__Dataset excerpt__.
┄┄┄┄┄┄┄┄┄┄┄┄┄┄┄┄┄┄┄┄

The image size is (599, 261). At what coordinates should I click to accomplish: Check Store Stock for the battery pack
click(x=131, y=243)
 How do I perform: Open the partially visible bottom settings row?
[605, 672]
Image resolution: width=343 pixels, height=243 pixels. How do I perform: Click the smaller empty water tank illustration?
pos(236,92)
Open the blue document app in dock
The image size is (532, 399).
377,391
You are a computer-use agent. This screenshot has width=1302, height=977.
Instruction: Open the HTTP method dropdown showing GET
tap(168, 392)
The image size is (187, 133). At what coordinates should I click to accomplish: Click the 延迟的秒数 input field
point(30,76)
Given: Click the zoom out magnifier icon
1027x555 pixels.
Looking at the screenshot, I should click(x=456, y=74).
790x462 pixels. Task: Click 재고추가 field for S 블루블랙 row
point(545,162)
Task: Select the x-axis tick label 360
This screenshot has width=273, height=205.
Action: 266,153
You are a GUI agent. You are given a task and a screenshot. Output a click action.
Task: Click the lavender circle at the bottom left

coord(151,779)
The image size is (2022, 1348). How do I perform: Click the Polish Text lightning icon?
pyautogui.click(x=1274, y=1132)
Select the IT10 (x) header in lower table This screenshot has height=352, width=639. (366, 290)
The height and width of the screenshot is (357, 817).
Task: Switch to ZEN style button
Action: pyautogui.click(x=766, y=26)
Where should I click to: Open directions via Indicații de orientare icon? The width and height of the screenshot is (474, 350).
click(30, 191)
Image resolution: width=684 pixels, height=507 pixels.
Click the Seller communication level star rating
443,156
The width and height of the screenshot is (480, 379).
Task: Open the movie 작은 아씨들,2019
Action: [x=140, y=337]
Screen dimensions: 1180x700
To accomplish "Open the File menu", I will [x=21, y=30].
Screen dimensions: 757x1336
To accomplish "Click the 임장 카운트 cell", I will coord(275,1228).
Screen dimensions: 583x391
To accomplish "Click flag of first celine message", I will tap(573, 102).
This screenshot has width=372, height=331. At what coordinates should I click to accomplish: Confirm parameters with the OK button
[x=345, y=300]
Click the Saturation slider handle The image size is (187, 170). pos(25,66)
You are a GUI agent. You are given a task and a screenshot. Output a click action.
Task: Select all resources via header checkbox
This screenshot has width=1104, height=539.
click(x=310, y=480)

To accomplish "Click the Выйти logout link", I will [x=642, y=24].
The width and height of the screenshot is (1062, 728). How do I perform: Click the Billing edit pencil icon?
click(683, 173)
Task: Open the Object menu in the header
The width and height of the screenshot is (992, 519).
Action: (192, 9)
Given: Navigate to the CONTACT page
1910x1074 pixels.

┄┄┄┄┄┄┄┄┄┄┄┄┄┄┄┄┄┄┄┄

Present the entries above as a Markdown table with the columns "Row" and "Text". Give each non-blank line its own row, in order, numbered from 1.

__Task response__.
| Row | Text |
|---|---|
| 1 | The image size is (599, 261). At what coordinates should I click to accomplish: Check Store Stock for the battery pack |
| 2 | click(x=131, y=243) |
| 3 |  How do I perform: Open the partially visible bottom settings row? |
| 4 | [605, 672] |
| 5 | Image resolution: width=343 pixels, height=243 pixels. How do I perform: Click the smaller empty water tank illustration? |
| 6 | pos(236,92) |
| 7 | Open the blue document app in dock |
| 8 | The image size is (532, 399). |
| 9 | 377,391 |
| 10 | You are a computer-use agent. This screenshot has width=1302, height=977. |
| 11 | Instruction: Open the HTTP method dropdown showing GET |
| 12 | tap(168, 392) |
| 13 | The image size is (187, 133). At what coordinates should I click to accomplish: Click the 延迟的秒数 input field |
| 14 | point(30,76) |
| 15 | Given: Click the zoom out magnifier icon |
| 16 | 1027x555 pixels. |
| 17 | Looking at the screenshot, I should click(x=456, y=74). |
| 18 | 790x462 pixels. Task: Click 재고추가 field for S 블루블랙 row |
| 19 | point(545,162) |
| 20 | Task: Select the x-axis tick label 360 |
| 21 | This screenshot has width=273, height=205. |
| 22 | Action: 266,153 |
| 23 | You are a GUI agent. You are given a task and a screenshot. Output a click action. |
| 24 | Task: Click the lavender circle at the bottom left |
| 25 | coord(151,779) |
| 26 | The image size is (2022, 1348). How do I perform: Click the Polish Text lightning icon? |
| 27 | pyautogui.click(x=1274, y=1132) |
| 28 | Select the IT10 (x) header in lower table This screenshot has height=352, width=639. (366, 290) |
| 29 | The height and width of the screenshot is (357, 817). |
| 30 | Task: Switch to ZEN style button |
| 31 | Action: pyautogui.click(x=766, y=26) |
| 32 | Where should I click to: Open directions via Indicații de orientare icon? The width and height of the screenshot is (474, 350). |
| 33 | click(30, 191) |
| 34 | Image resolution: width=684 pixels, height=507 pixels. |
| 35 | Click the Seller communication level star rating |
| 36 | 443,156 |
| 37 | The width and height of the screenshot is (480, 379). |
| 38 | Task: Open the movie 작은 아씨들,2019 |
| 39 | Action: [x=140, y=337] |
| 40 | Screen dimensions: 1180x700 |
| 41 | To accomplish "Open the File menu", I will [x=21, y=30]. |
| 42 | Screen dimensions: 757x1336 |
| 43 | To accomplish "Click the 임장 카운트 cell", I will coord(275,1228). |
| 44 | Screen dimensions: 583x391 |
| 45 | To accomplish "Click flag of first celine message", I will tap(573, 102). |
| 46 | This screenshot has width=372, height=331. At what coordinates should I click to accomplish: Confirm parameters with the OK button |
| 47 | [x=345, y=300] |
| 48 | Click the Saturation slider handle The image size is (187, 170). pos(25,66) |
| 49 | You are a GUI agent. You are given a task and a screenshot. Output a click action. |
| 50 | Task: Select all resources via header checkbox |
| 51 | This screenshot has width=1104, height=539. |
| 52 | click(x=310, y=480) |
| 53 | To accomplish "Click the Выйти logout link", I will [x=642, y=24]. |
| 54 | The width and height of the screenshot is (1062, 728). How do I perform: Click the Billing edit pencil icon? |
| 55 | click(683, 173) |
| 56 | Task: Open the Object menu in the header |
| 57 | The width and height of the screenshot is (992, 519). |
| 58 | Action: (192, 9) |
| 59 | Given: Navigate to the CONTACT page |
| 60 | 1910x1074 pixels. |